Wednesday, January 08, 2014

Koreas's ‘East Germany’ and the role of China

Korea, South Korea, is at the top of its game. That's not to say that a fall is imminent, nor even on the horizon, only that their current degree of engineering prowess and economic prosperity is unprecedented and, to use an over-worn expression, world class.

The other Korea, North Korea, by contrast, is decades behind the world community in almost every respect, a situation compounded by the malnourishment of its people.

This set of circumstances is very like that which existed in Germany (then West & East Germany, respectively), just prior to the dismantling of the Berlin Wall. For West Germany, reunification was initially a disruptive burden, owing to the poor economic condition of the east, but it also meant a suddenly expanded labor force sharing a common language.

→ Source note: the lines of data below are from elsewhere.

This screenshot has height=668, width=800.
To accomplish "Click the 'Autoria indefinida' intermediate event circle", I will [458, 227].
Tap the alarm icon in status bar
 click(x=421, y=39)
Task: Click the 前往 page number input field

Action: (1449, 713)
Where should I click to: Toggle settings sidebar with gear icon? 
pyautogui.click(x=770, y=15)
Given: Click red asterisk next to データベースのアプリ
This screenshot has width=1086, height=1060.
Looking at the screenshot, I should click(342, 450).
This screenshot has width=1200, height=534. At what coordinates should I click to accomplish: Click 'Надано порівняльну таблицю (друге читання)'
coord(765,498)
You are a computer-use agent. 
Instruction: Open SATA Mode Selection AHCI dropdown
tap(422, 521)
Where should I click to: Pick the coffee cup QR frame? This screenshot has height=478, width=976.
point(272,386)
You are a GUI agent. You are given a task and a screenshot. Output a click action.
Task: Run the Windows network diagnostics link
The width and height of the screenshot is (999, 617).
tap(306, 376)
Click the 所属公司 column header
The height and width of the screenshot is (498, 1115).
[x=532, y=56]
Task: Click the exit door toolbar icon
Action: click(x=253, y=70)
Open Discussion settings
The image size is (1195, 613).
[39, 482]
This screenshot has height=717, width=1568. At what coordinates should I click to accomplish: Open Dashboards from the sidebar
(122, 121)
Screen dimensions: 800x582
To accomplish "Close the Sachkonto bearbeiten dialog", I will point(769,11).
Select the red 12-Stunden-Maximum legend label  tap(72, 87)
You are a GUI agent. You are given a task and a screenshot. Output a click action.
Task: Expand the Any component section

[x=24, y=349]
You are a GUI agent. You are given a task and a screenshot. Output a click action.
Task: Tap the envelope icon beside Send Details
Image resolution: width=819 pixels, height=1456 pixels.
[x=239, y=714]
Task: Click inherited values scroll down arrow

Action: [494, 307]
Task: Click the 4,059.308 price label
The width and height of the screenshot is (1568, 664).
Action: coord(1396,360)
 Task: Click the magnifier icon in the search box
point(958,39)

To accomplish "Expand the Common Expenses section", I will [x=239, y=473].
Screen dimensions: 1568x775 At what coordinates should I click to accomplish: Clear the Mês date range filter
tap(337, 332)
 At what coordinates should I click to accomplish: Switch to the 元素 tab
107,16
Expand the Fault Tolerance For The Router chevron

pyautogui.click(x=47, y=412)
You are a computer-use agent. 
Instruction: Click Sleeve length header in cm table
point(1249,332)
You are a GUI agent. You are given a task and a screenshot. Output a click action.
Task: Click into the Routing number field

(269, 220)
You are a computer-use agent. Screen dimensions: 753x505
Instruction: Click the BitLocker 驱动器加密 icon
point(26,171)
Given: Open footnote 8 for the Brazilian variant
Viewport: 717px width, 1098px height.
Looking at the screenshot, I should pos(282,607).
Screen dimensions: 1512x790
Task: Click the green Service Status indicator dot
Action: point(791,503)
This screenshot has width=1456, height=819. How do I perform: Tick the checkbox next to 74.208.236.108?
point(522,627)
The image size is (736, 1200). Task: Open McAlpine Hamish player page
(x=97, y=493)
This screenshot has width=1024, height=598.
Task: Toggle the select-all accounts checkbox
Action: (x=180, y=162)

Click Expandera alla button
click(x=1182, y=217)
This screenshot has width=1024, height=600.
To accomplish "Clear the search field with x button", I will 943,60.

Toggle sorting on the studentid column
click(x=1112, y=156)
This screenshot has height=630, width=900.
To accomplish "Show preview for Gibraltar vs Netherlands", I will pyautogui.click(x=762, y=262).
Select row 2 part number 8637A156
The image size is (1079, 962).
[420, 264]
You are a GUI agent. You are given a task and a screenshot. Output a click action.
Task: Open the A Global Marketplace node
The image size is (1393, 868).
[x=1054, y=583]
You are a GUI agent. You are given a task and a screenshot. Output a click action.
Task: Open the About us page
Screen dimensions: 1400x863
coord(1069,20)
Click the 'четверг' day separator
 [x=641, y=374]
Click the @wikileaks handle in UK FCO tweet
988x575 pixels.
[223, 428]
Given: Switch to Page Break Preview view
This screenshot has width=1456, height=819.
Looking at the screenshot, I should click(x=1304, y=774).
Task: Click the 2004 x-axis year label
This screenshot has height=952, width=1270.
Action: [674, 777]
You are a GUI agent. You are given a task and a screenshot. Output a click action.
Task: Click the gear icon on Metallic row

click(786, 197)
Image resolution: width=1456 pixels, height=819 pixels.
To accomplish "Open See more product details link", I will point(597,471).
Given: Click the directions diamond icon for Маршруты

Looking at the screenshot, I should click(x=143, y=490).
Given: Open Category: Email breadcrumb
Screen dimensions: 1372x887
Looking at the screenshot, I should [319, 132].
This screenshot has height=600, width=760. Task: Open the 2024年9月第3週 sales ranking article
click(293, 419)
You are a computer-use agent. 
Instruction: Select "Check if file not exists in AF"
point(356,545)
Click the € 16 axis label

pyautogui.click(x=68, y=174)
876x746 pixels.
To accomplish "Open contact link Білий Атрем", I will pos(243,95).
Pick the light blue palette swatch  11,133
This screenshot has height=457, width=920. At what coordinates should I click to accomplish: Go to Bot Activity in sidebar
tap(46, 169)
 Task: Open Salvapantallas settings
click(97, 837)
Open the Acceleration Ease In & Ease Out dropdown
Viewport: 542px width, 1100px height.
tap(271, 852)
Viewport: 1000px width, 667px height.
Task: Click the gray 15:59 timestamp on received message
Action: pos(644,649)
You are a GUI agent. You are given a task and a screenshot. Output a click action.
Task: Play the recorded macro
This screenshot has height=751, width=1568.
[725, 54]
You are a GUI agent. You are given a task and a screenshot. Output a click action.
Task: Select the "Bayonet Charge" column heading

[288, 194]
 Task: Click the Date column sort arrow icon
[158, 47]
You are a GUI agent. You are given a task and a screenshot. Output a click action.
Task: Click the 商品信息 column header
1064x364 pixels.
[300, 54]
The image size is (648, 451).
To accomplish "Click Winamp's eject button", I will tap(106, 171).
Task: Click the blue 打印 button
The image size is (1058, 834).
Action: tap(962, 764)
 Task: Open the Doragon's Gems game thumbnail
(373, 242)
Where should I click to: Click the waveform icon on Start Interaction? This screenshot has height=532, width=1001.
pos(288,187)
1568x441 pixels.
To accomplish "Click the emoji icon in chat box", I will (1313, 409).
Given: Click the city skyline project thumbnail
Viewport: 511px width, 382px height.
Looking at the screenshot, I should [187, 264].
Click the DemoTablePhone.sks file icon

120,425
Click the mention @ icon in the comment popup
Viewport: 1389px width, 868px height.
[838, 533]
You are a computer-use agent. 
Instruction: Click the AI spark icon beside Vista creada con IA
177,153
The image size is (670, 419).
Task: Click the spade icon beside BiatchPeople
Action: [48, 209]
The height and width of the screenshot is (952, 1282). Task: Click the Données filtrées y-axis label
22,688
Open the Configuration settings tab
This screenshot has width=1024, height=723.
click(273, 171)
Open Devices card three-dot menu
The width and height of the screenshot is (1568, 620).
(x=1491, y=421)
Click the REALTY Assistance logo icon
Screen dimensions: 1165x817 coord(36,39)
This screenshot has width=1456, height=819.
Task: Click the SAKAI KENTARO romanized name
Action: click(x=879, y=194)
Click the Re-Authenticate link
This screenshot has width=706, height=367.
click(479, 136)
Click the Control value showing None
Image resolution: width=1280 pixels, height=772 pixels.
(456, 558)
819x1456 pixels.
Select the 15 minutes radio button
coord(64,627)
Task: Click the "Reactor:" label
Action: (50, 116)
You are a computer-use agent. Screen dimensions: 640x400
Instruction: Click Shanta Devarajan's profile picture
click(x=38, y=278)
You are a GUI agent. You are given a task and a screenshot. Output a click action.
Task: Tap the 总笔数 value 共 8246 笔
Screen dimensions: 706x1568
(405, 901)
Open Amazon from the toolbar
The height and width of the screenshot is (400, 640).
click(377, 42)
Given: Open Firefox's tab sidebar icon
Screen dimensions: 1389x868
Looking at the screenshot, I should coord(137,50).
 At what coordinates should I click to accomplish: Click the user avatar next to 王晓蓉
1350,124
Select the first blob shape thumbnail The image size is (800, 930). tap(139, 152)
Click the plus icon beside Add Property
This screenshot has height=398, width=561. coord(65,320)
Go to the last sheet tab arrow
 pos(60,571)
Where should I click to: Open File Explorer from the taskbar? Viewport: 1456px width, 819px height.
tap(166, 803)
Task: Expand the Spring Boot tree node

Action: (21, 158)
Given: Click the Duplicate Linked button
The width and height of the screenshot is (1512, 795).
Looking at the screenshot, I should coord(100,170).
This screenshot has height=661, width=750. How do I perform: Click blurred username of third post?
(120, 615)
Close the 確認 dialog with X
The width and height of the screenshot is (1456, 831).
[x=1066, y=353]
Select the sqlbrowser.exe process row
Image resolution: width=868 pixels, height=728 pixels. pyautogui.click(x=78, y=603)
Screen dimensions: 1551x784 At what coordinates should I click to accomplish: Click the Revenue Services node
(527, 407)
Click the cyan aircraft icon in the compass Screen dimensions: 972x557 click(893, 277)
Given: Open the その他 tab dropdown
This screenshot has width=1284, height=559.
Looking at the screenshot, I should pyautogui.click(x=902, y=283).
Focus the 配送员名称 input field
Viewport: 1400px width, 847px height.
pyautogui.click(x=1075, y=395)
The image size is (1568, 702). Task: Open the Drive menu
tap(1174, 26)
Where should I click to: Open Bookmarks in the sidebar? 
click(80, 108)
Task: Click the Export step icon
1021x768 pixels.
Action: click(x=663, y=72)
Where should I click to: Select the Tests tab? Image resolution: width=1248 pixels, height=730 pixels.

In Korea reunification seems a remote possibility, at present, but a shift in the political wind in the north could change that rather quickly. And don't expect much in the way of resistance from China, since North Korea's persistent cult of the leader makes communism look worse than it otherwise would, and reunification would provide them with a more prosperous trading partner in place of the burden North Korea currently represents to them.

But the really interesting dynamic would be how the economy of Korea as a whole would benefit from reunification, through the combination of North Korean labor, which could be made far more potent by means of a little food aid, and South Korean industrial ability, which, automated as it is, can still make good use of less expensive labor.

Even more than with Germany, language would bind and lubricate Korean reunification, since the Korean language is not widely spoken outside of the peninsula and also not strongly subdivided into dialects. Even without exclusionary laws, the common language would help insure that South Korean business had special access to the North Korean labor pool.

One major question remains; can some degree of economic reunification proceed without a regime change in the north? If China were to signal that North Korea should look to its southern sister for assistance, that seeming impossibility would suddenly become a matter of how much how soon, and for China that would be a matter of shrugging off a burden.